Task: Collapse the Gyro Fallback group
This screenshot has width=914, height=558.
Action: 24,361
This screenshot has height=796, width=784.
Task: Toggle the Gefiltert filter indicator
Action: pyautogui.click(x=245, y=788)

= = =

**Task prompt**
Could you output every entry above exactly as it stands?

**Answer for the task**
Task: Collapse the Gyro Fallback group
This screenshot has width=914, height=558.
Action: 24,361
This screenshot has height=796, width=784.
Task: Toggle the Gefiltert filter indicator
Action: pyautogui.click(x=245, y=788)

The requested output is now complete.